=== Instructions to follow ===
Rewrite the post on focusing as things become clearer between "Focusing as things" and "down the noise.", inclusive, with "exhausted" changed to "drained".

[[ Text for analysis open ]]

Focusing as things become clearer

I started the week being completely worn out, exhausted and stressed. Here I am at the mid-way point and I’m feeling none of that. Not that anything has been taken off my table. In fact, I have a to-do list for tonight. But somehow I’ve managed to lesson the clutter. Turn down the noise.

I’ve started drinking water instead of soda. Two things I notice right away. First, I yawn a lot less during the day. How is that possible? Just last week, I would be yawning constantly. No matter the time of day. In meetings I was yawning. At people’s desk I was yawning. It felt like the only solution was to go home, where I would stop yawning. But this week I have yawned only once. Once people! That is like unheard of for me. Second, I’m more thirsty! How does that happen? How can I be even more thirsty by drinking water? I swear I go through four cups a day right now. Where as before a can of soda lasted me all day. As I type this my mouth feels like the desert, so I’m going to get a glass of water.

[[ Text for analysis closed ]]
[[ Data segment open ]]

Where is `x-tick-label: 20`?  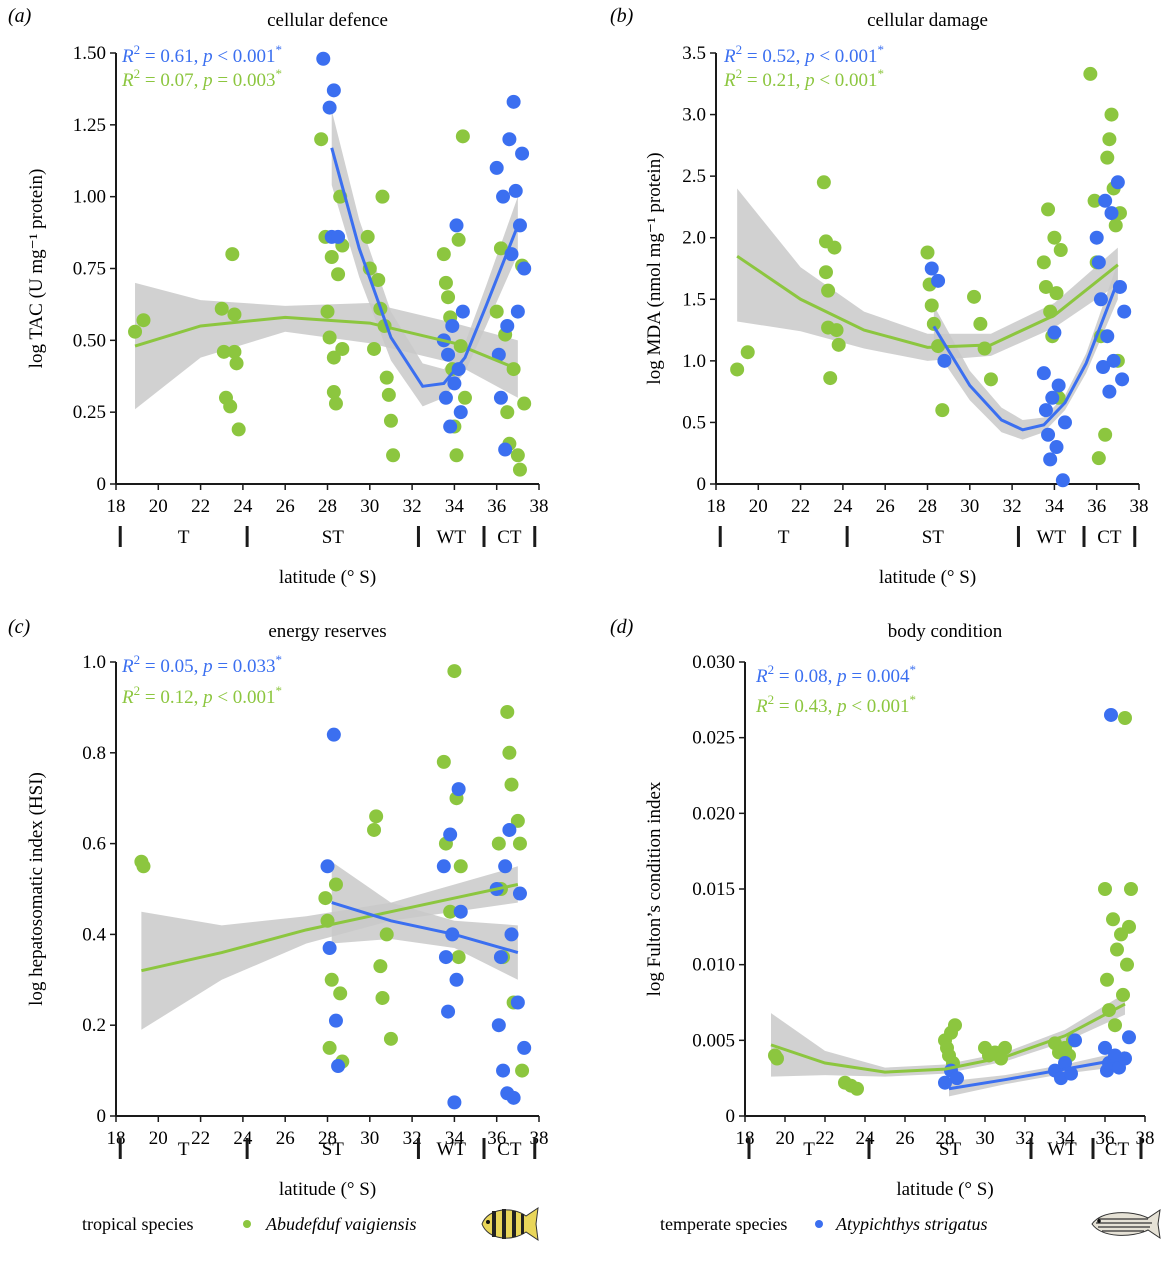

[[ Data segment closed ]]

=== Exercise result ===
Focusing as things become clearer

I started the week being completely worn out, drained and stressed. Here I am at the mid-way point and I’m feeling none of that. Not that anything has been taken off my table. In fact, I have a to-do list for tonight. But somehow I’ve managed to lesson the clutter. Turn down the noise.